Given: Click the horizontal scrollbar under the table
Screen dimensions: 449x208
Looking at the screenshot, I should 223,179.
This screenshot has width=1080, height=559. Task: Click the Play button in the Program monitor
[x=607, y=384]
==========
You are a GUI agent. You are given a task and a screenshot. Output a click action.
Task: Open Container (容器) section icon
==========
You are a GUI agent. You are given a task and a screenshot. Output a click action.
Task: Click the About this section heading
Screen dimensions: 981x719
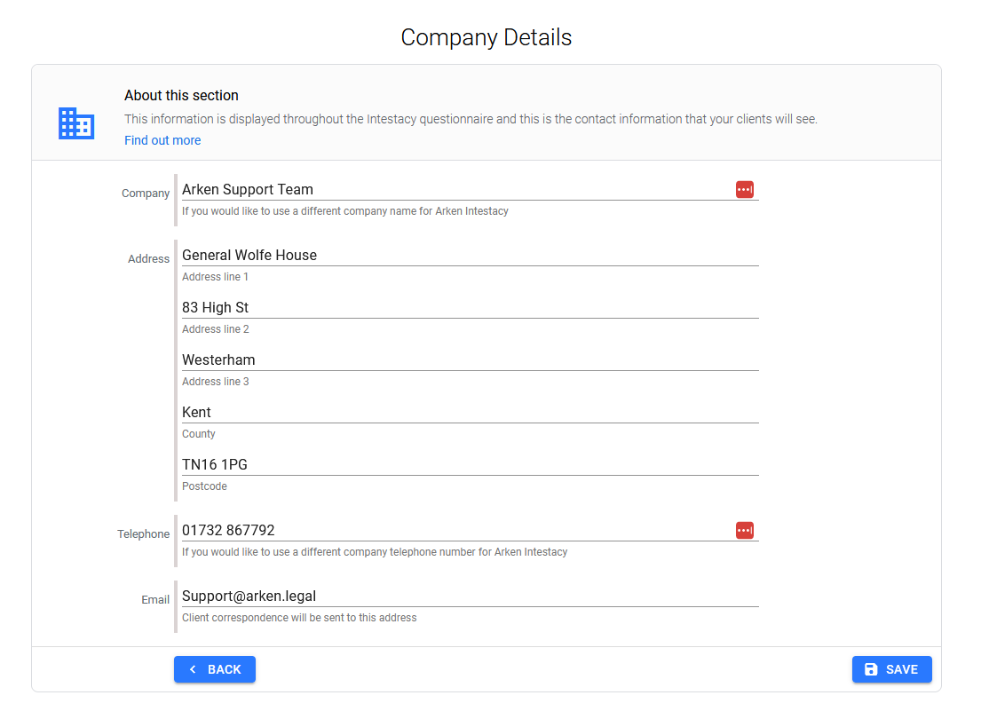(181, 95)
==========
*PROBLEM DESCRIPTION*: Check each line of the listing above. Copy it if it holds the string "section".

*WRITTEN SOLUTION*:
Task: Open Container (容器) section icon
Task: Click the About this section heading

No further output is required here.